Reputation: 1568
I am using the elasticsearch module in my nodejs app to query my index using fuzzy completion. The text I'm trying to search is Rome–Fiumicino Leonardo da Vinci International Airport
. when searching this term I get no results, but if I cut the term to 50 characters it does find it and return results.
const result = await elasticsearch.search({
index: 'myIndex',
body: {
suggest: {
fuzzinessZero: {
text,
completion: {
field: 'name_suggest',
fuzzy: {
fuzziness: 0,
},
contexts,
},
},
fuzzinessOne: {
text,
completion: {
field: 'name_suggest',
fuzzy: {
fuzziness: 1,
},
contexts,
},
},
fuzzinessTwo: {
text,
completion: {
field: 'name_suggest',
fuzzy: {
fuzziness: 2,
},
contexts,
},
},
},
}
})
This is the result I get in fuzzinessOne
As you can see, the result in the
text
field is cut to 50 characters (maybe that's the issue).
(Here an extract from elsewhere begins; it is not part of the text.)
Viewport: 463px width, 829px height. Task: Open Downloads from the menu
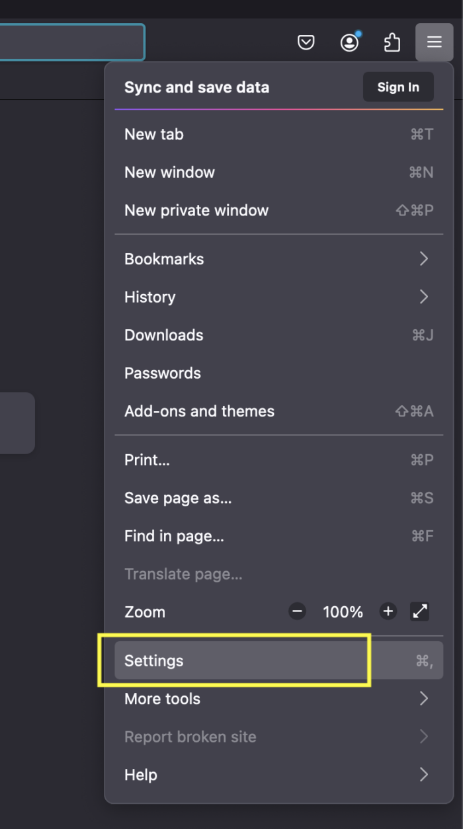click(163, 335)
And inside the _source
I get back all the inputs which is used for the search, and one of them is the full exact term which I tried to search, as well with all the other available combinations available.
It is worth mentioning that I'm using AWS openSearch. And this is the settings which I use to create the index:
settings: {
analysis: {
filter: {
autocomplete_filter: {
type: 'edge_ngram',
min_gram: 2,
max_gram: 20,
},
shingle_filter: {
type: 'shingle',
max_shingle_size: 3,
},
},
analyzer: {
autocomplete: {
type: 'custom',
tokenizer: 'standard',
filter: ['lowercase', 'shingle_filter', 'asciifolding'],
},
},
},
}
Upvotes: 0
Views: 258
Reputation: 5486
You are facing this issue because of default value of max_input_length
parameter is set to 50
.
Below is description given for this parameter in documentation:
Limits the length of a single input, defaults to 50 UTF-16 code points. This limit is only used at index time to reduce the total number of characters per input string in order to prevent massive inputs from bloating the underlying datastructure. Most use cases won’t be influenced by the default value since prefix completions seldom grow beyond prefixes longer than a handful of characters.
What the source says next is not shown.